_What the exercise asks_
Exact repetition of every record is required.

--- Provided records ---

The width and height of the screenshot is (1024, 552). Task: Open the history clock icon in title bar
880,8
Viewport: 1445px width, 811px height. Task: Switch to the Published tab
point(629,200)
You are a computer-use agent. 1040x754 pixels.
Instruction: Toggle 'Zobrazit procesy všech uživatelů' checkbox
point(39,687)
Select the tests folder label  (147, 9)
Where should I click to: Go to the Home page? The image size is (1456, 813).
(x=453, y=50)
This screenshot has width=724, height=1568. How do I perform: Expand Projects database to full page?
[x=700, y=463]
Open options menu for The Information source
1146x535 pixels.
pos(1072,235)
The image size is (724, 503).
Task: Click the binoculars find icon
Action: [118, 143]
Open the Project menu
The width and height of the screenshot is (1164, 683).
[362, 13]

---

_Answer space_
The width and height of the screenshot is (1024, 552). Task: Open the history clock icon in title bar
880,8
Viewport: 1445px width, 811px height. Task: Switch to the Published tab
point(629,200)
You are a computer-use agent. 1040x754 pixels.
Instruction: Toggle 'Zobrazit procesy všech uživatelů' checkbox
point(39,687)
Select the tests folder label  (147, 9)
Where should I click to: Go to the Home page? The image size is (1456, 813).
(x=453, y=50)
This screenshot has width=724, height=1568. How do I perform: Expand Projects database to full page?
[x=700, y=463]
Open options menu for The Information source
1146x535 pixels.
pos(1072,235)
The image size is (724, 503).
Task: Click the binoculars find icon
Action: [118, 143]
Open the Project menu
The width and height of the screenshot is (1164, 683).
[362, 13]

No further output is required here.